- [Exercise brief] Nothing in the records should differ when they are repeated. Restate them word for word.

%%

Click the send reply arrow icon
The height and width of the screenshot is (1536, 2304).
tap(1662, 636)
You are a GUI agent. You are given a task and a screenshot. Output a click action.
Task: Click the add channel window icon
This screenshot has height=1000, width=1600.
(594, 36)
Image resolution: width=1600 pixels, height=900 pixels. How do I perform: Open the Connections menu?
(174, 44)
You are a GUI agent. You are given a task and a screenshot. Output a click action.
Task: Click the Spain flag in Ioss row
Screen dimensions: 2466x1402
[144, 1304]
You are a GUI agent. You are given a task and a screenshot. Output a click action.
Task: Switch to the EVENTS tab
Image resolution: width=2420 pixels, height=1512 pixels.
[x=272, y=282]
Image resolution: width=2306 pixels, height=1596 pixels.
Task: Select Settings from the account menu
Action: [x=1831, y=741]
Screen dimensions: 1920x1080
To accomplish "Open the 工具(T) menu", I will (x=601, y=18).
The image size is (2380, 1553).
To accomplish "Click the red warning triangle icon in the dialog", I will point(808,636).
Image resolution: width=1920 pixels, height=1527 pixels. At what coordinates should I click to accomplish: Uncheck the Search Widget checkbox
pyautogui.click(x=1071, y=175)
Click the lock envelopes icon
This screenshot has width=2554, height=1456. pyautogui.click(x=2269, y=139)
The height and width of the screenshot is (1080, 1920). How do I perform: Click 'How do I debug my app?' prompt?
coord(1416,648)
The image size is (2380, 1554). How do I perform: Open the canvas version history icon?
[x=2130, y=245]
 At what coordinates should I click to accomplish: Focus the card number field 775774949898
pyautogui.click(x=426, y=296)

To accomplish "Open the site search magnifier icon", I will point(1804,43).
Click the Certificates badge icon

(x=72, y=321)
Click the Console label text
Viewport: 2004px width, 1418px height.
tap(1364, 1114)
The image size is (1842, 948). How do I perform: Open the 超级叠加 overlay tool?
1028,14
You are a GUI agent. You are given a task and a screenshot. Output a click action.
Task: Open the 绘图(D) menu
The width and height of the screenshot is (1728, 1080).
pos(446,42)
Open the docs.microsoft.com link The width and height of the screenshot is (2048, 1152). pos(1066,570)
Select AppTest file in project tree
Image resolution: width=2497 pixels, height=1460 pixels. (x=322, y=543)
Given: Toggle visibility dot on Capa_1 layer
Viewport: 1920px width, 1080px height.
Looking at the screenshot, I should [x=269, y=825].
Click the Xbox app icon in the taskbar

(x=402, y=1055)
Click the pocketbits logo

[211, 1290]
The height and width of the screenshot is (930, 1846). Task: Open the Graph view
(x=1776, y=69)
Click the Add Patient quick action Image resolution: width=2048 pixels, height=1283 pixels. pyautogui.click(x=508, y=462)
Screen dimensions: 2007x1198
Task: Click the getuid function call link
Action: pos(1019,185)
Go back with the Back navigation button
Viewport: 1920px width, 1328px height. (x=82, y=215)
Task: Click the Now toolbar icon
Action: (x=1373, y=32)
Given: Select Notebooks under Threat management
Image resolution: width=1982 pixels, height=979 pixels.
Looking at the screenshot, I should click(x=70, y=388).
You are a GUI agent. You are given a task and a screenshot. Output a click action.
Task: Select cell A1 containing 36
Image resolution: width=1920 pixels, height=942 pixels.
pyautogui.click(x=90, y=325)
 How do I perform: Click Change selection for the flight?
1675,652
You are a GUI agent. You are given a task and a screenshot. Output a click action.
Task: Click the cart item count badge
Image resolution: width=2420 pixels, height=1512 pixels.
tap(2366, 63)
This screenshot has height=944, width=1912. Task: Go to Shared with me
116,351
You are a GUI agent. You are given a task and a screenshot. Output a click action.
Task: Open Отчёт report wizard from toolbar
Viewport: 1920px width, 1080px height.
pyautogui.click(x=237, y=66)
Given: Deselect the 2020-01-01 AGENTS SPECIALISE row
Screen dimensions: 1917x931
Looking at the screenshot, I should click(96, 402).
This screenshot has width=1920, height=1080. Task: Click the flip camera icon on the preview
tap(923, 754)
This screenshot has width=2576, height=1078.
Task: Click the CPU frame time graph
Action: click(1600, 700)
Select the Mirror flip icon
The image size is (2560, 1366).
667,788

%%

- [Reply to the exercise]
Click the send reply arrow icon
The height and width of the screenshot is (1536, 2304).
tap(1662, 636)
You are a GUI agent. You are given a task and a screenshot. Output a click action.
Task: Click the add channel window icon
This screenshot has height=1000, width=1600.
(594, 36)
Image resolution: width=1600 pixels, height=900 pixels. How do I perform: Open the Connections menu?
(174, 44)
You are a GUI agent. You are given a task and a screenshot. Output a click action.
Task: Click the Spain flag in Ioss row
Screen dimensions: 2466x1402
[144, 1304]
You are a GUI agent. You are given a task and a screenshot. Output a click action.
Task: Switch to the EVENTS tab
Image resolution: width=2420 pixels, height=1512 pixels.
[x=272, y=282]
Image resolution: width=2306 pixels, height=1596 pixels.
Task: Select Settings from the account menu
Action: [x=1831, y=741]
Screen dimensions: 1920x1080
To accomplish "Open the 工具(T) menu", I will (x=601, y=18).
The image size is (2380, 1553).
To accomplish "Click the red warning triangle icon in the dialog", I will point(808,636).
Image resolution: width=1920 pixels, height=1527 pixels. At what coordinates should I click to accomplish: Uncheck the Search Widget checkbox
pyautogui.click(x=1071, y=175)
Click the lock envelopes icon
This screenshot has width=2554, height=1456. pyautogui.click(x=2269, y=139)
The height and width of the screenshot is (1080, 1920). How do I perform: Click 'How do I debug my app?' prompt?
coord(1416,648)
The image size is (2380, 1554). How do I perform: Open the canvas version history icon?
[x=2130, y=245]
 At what coordinates should I click to accomplish: Focus the card number field 775774949898
pyautogui.click(x=426, y=296)

To accomplish "Open the site search magnifier icon", I will point(1804,43).
Click the Certificates badge icon

(x=72, y=321)
Click the Console label text
Viewport: 2004px width, 1418px height.
tap(1364, 1114)
The image size is (1842, 948). How do I perform: Open the 超级叠加 overlay tool?
1028,14
You are a GUI agent. You are given a task and a screenshot. Output a click action.
Task: Open the 绘图(D) menu
The width and height of the screenshot is (1728, 1080).
pos(446,42)
Open the docs.microsoft.com link The width and height of the screenshot is (2048, 1152). pos(1066,570)
Select AppTest file in project tree
Image resolution: width=2497 pixels, height=1460 pixels. (x=322, y=543)
Given: Toggle visibility dot on Capa_1 layer
Viewport: 1920px width, 1080px height.
Looking at the screenshot, I should [x=269, y=825].
Click the Xbox app icon in the taskbar

(x=402, y=1055)
Click the pocketbits logo

[211, 1290]
The height and width of the screenshot is (930, 1846). Task: Open the Graph view
(x=1776, y=69)
Click the Add Patient quick action Image resolution: width=2048 pixels, height=1283 pixels. pyautogui.click(x=508, y=462)
Screen dimensions: 2007x1198
Task: Click the getuid function call link
Action: pos(1019,185)
Go back with the Back navigation button
Viewport: 1920px width, 1328px height. (x=82, y=215)
Task: Click the Now toolbar icon
Action: (x=1373, y=32)
Given: Select Notebooks under Threat management
Image resolution: width=1982 pixels, height=979 pixels.
Looking at the screenshot, I should click(x=70, y=388).
You are a GUI agent. You are given a task and a screenshot. Output a click action.
Task: Select cell A1 containing 36
Image resolution: width=1920 pixels, height=942 pixels.
pyautogui.click(x=90, y=325)
 How do I perform: Click Change selection for the flight?
1675,652
You are a GUI agent. You are given a task and a screenshot. Output a click action.
Task: Click the cart item count badge
Image resolution: width=2420 pixels, height=1512 pixels.
tap(2366, 63)
This screenshot has height=944, width=1912. Task: Go to Shared with me
116,351
You are a GUI agent. You are given a task and a screenshot. Output a click action.
Task: Open Отчёт report wizard from toolbar
Viewport: 1920px width, 1080px height.
pyautogui.click(x=237, y=66)
Given: Deselect the 2020-01-01 AGENTS SPECIALISE row
Screen dimensions: 1917x931
Looking at the screenshot, I should click(96, 402).
This screenshot has width=1920, height=1080. Task: Click the flip camera icon on the preview
tap(923, 754)
This screenshot has width=2576, height=1078.
Task: Click the CPU frame time graph
Action: click(1600, 700)
Select the Mirror flip icon
The image size is (2560, 1366).
667,788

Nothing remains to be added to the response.